Boosting Techniques in Machine Learning, in this Tutorial one can learn the Boosting algorithm introduction. Are you the one who is looking for the best platform which provides information about different types of boosting algorithm? Or the one who is looking forward to taking the advanced Data Science Certification Course from India’s Leading Data Science Training institute? Then you’ve landed on the Right Path.
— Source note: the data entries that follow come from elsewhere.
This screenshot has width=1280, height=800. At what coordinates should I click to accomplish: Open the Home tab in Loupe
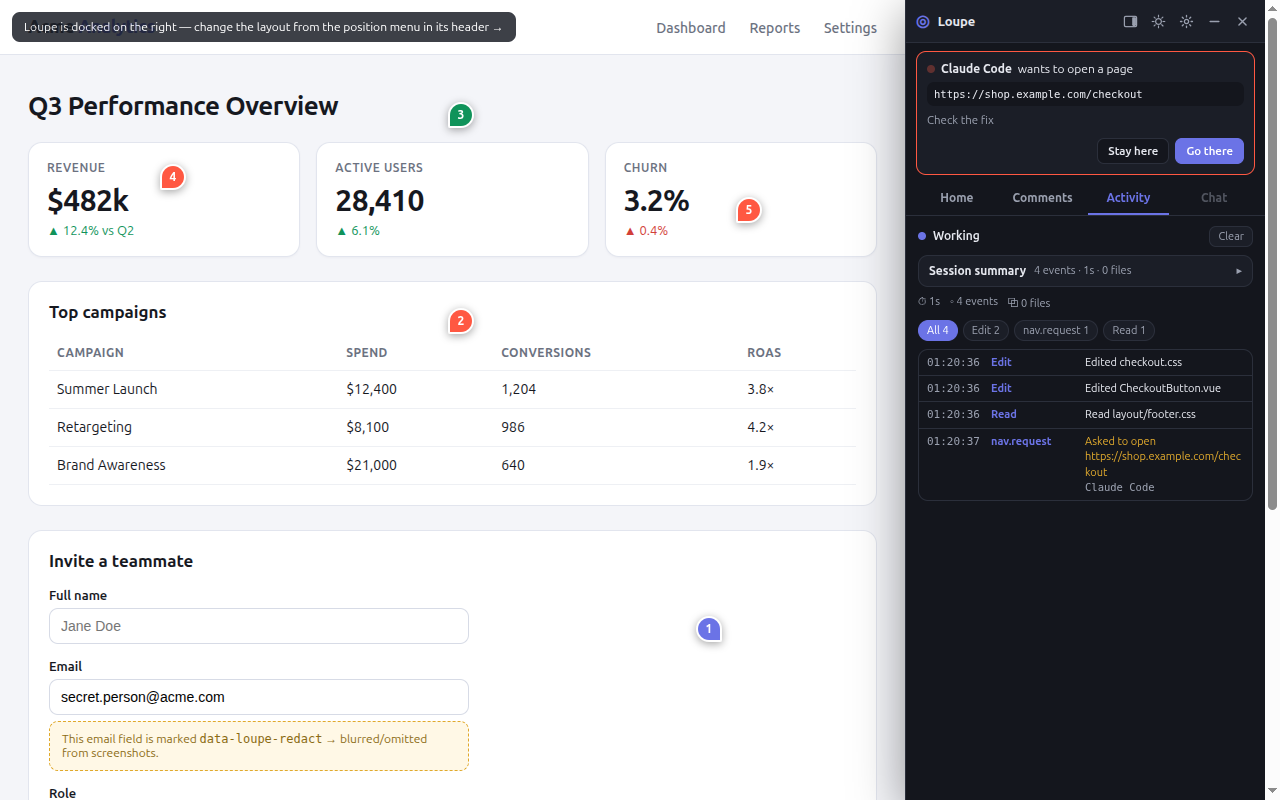(957, 198)
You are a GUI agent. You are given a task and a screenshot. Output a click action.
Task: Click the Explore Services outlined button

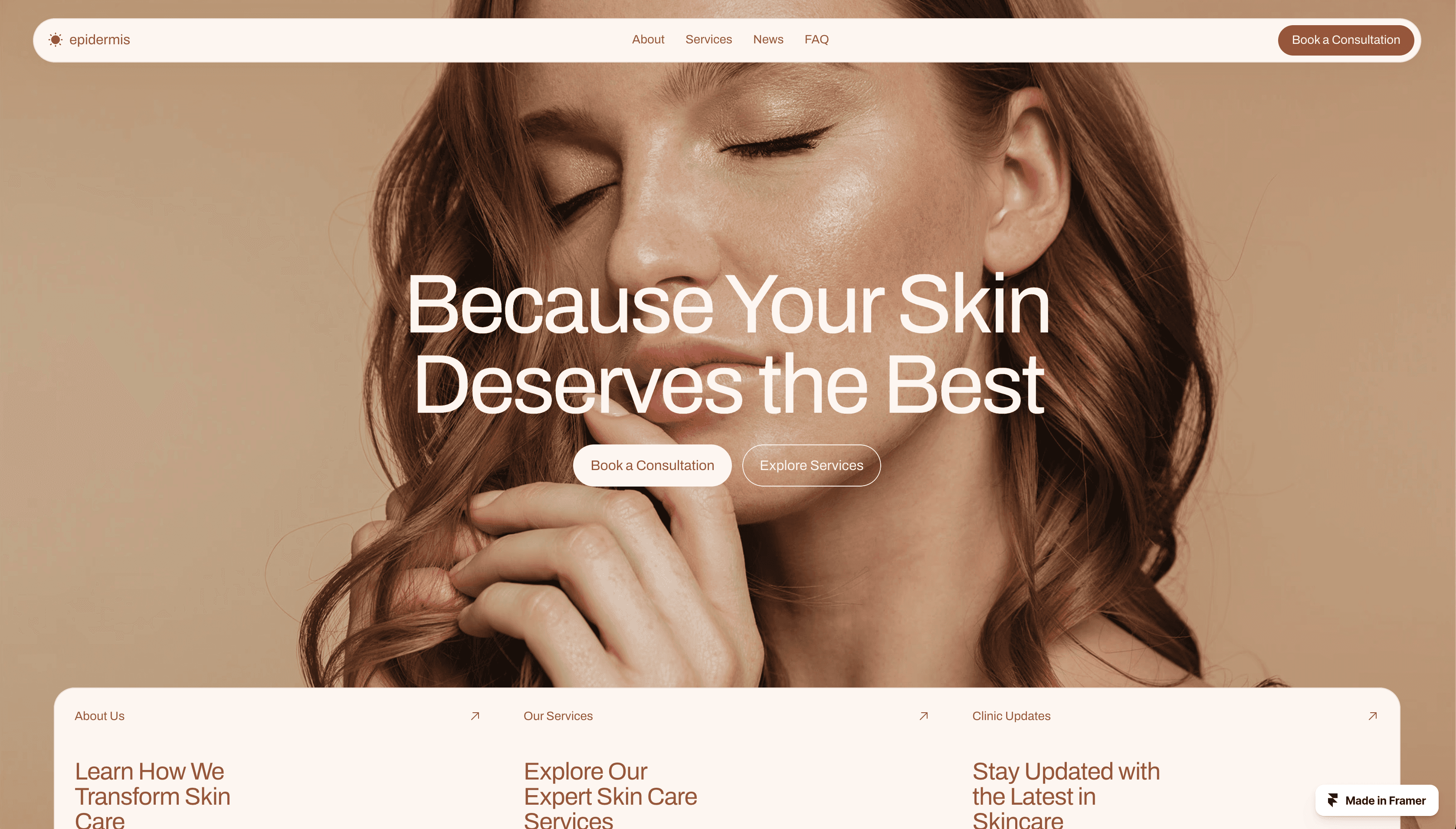(811, 465)
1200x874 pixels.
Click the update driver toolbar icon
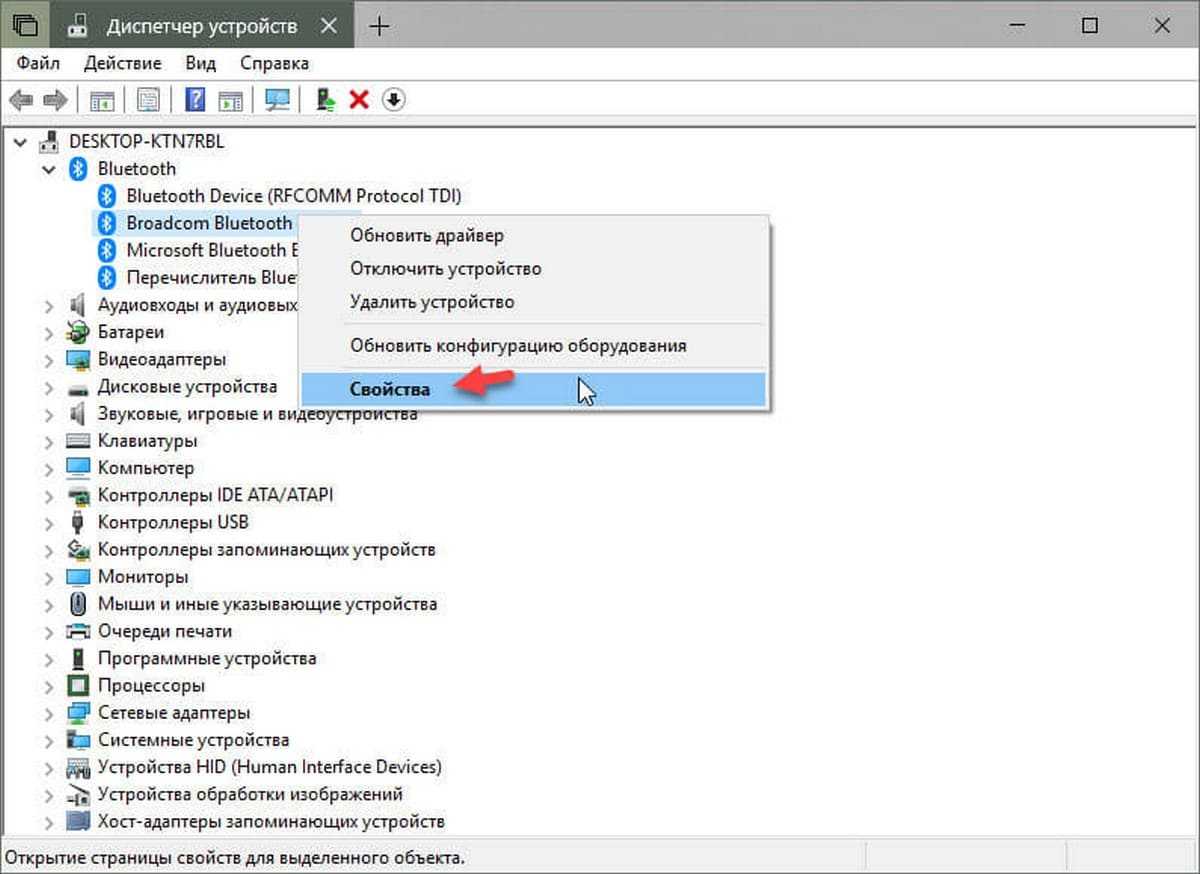coord(325,100)
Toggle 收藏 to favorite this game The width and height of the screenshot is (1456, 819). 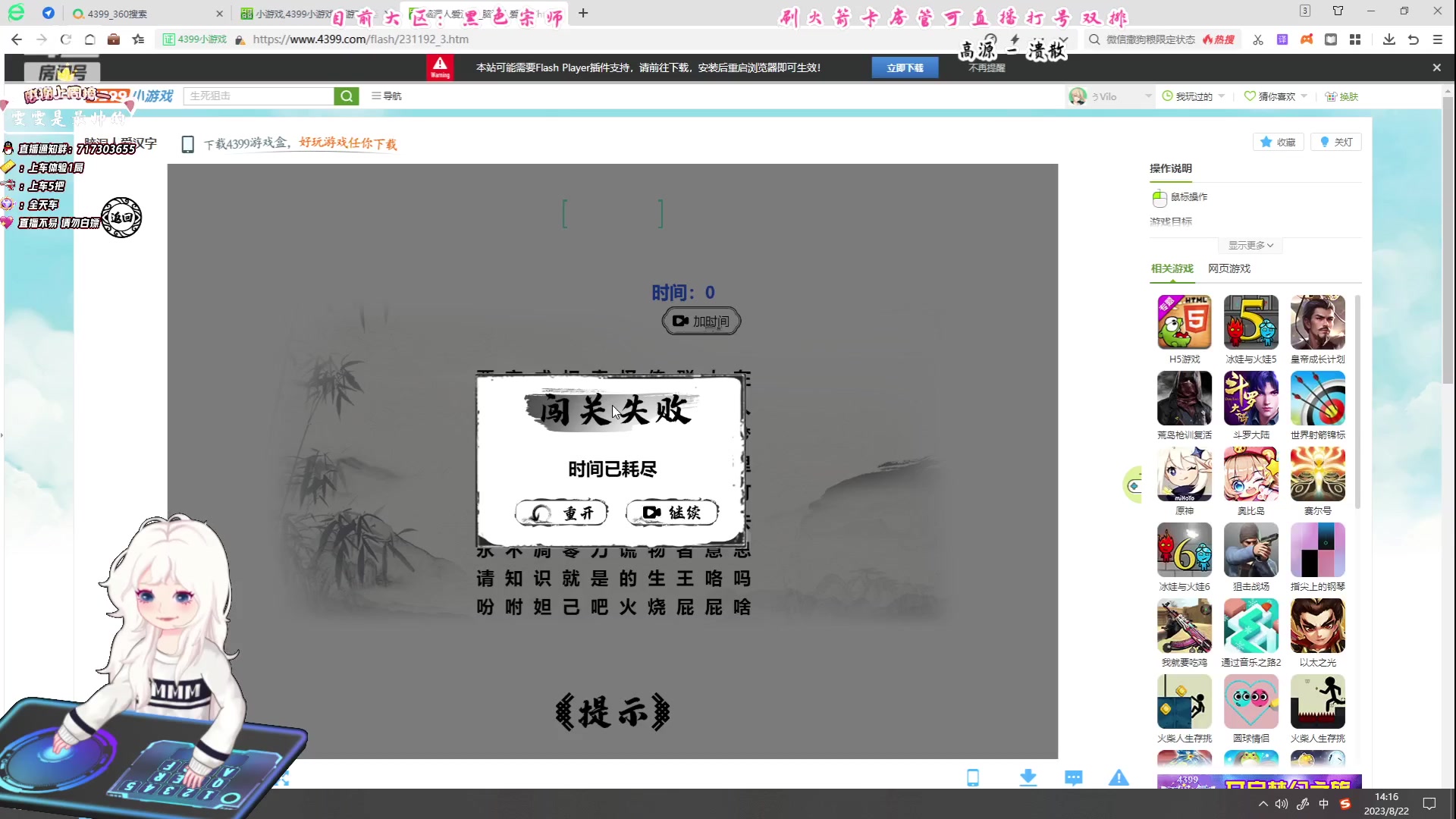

Machine learning is vital for many of the technologies that seek to provide intelligence to the data, and companies recognize the great value. Boosting is a meta-algorithm joint learning machine to mainly reduce bias, and also variation in supervised learning, and a family of machine learning algorithms that convert students’ weaknesses to strengths.
The Below mentioned Tutorial will help to Understand the detailed information about boosting techniques in machine learning, so Just follow all the tutorials of India’s Leading Best Data Science Training institute in Bangalore and Be a Pro Data Scientist or Machine Learning Engineer.
As seen in the introduction part of ensemble methods, boosting is one of the advanced ensemble methods which improve overall performance by decreasing bias. Boosting is a consecutive process, where each succeeding model attempts to correct the errors of the preceding model.
There are mainly five types of boosting techniques.
AdaBoost
Gradient Boosting (GBM)
Light GBM
XGBoost
CatBoost
Let’s see more about these types.
Understanding AdaBoost Algorithm
AdaBoost, considered one of the simplest boosting algorithms, commonly utilizes decision trees for modeling. It follows a sequential approach, wherein multiple models are created successively. Each subsequent model aims to rectify the errors made by its predecessor.
This correction process involves assigning higher weights to observations that were incorrectly predicted by the previous model. Consequently, in the subsequent iteration, the algorithm prioritizes the accurate prediction of these misclassified instances. This iterative refinement of models ensures progressive improvement in overall prediction accuracy.
:
where
fm = mth weak classifier
m= corresponding weight.
Understanding AdaBoost Algorithm
AdaBoost, short for Adaptive Boosting, is precisely the weighted combination of multiple weak classifiers. The algorithm operates through the following steps:
Let’s illustrate this process with an example of employee attrition.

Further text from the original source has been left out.